Although Miriam may have “saved” him, from precisely what we do not know — perhaps from himself — it is difficult to imagine that he feels entirely at home in Dublin either.
A sense of detachment in his new job is probably a good thing, however. To my mind, it is a strength, not a weakness, that he does not fit into the cosy consensus that permeates the media here. Worryingly, however, the Bertie documentary showed Carson more than willing to be part of that consensus when he felt he needed to be.
In the past, he has spoken critically of the “alpha male” journalism prevalent in Dublin. But he embraced that jaded syndrome in the making of his film on the former Taoiseach, stringing together, albeit slickly, a piece of journalism so lopsided that it walks with a permanent limp.
As somebody who knows him well told me last week, “everyone is allowed an off day”. Carson, however, would defend Bertie, as you might expect, and would do so with a certain icy charm.
I should admit, though, that I may have confused that iciness with genuine upset that the integrity of his work was being challenged.
Most of his other work would not require defence, projects such as Haughey (2005), Fine Gael: A Family At War (2002/03); and my own favourite, Aiken (2006), not that Mint Productions, the company he set up with his wife, is responsible solely for biopics of political figures. It has a well-rounded, critically acclaimed body of work to its credit.
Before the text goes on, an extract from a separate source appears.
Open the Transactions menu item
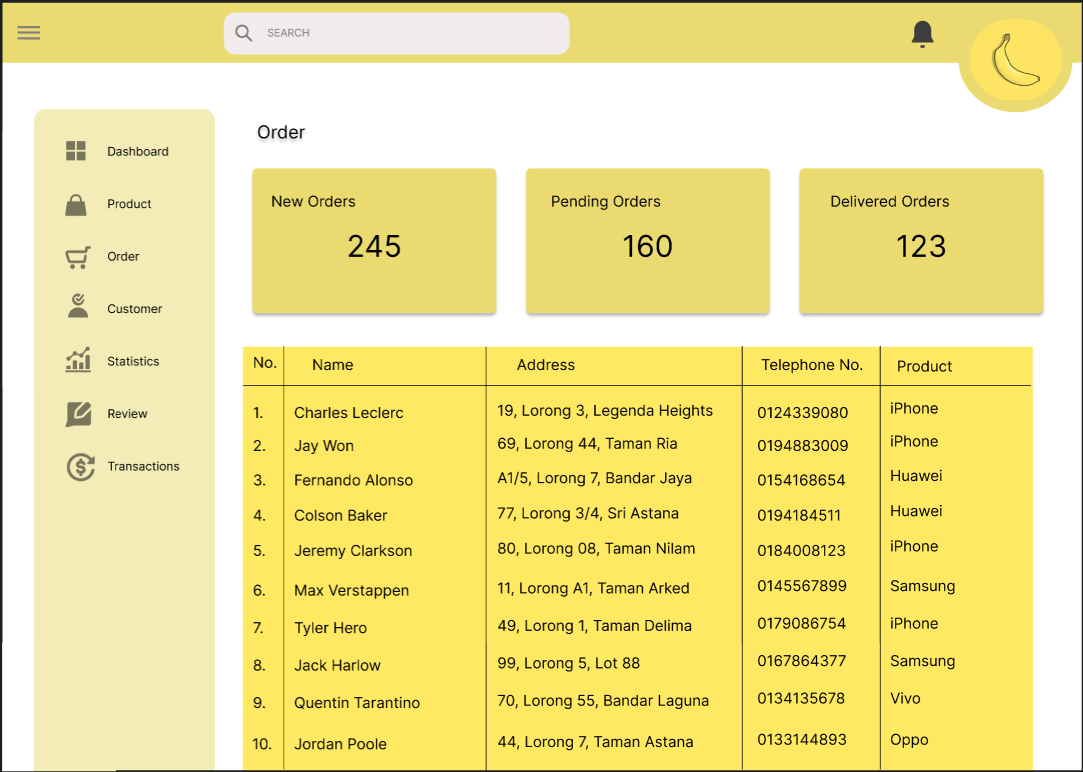The image size is (1083, 772). [x=143, y=466]
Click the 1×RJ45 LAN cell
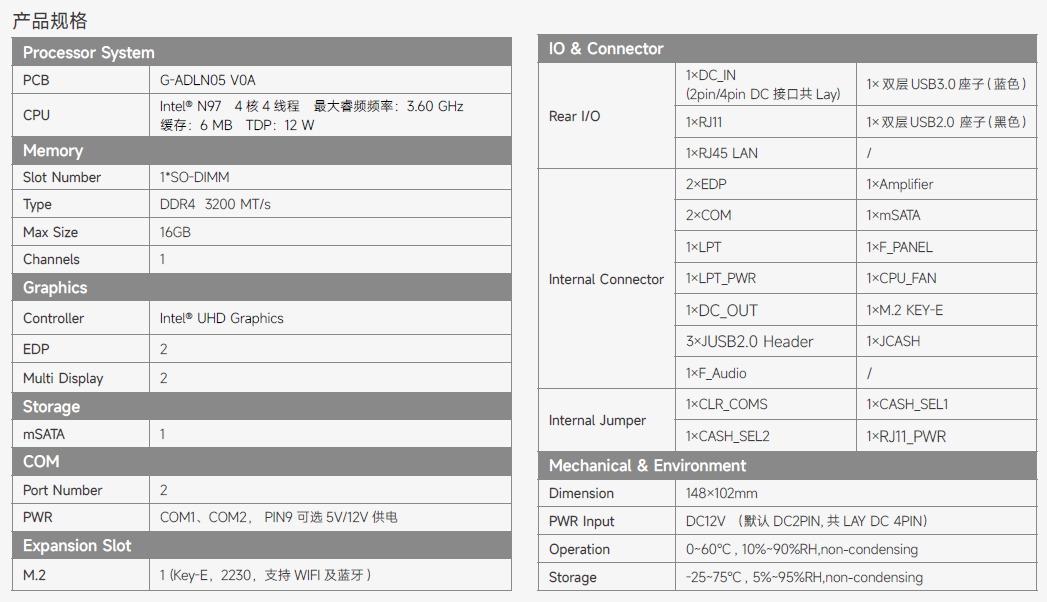This screenshot has width=1047, height=602. (x=721, y=153)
His arrival in a big office in RTE, regrettably, has removed him from a film studio, where he is probably happiest. It has also signalled a few welcome changes, the end of Questions & Answers, for example, a programme past its sell-by date, and more significantly, the move of Pat Kenny from the Late Late Show to a new programme more suited to his talents.
The topic of discussion now is who should take on the Late Late. Cheeky chappie Ryan Tubridy has thrown his hat in the ring, and, of course, Miriam O’Callaghan is also being mentioned. She is known to be interested. I believe Tubridy should be left where he is; that Miriam’s innate decency would be more suited to a mid-week, early evening chat show, and that enfant terrible Gerry Ryan should be given his chance to go head-to-head with Jonathan Ross on BBC 1.
Carson, meanwhile, is no doubt making himself busy effecting other changes, applying his natural flair to instill a bit of life into the station’s moribund programming.
He has overall responsibility for the origination, management and delivery of RTE’s home-produced programmes, both in-house and commissioned, across RTE One and RTE Two.
It is a huge task, one, no doubt, which both daunts and challenges him.
His outsider persona makes him well suited to the role, but, I imagine, he would be even more suited were he to shed “this terrible guilt” he has said he feels at having fled the North all those years ago.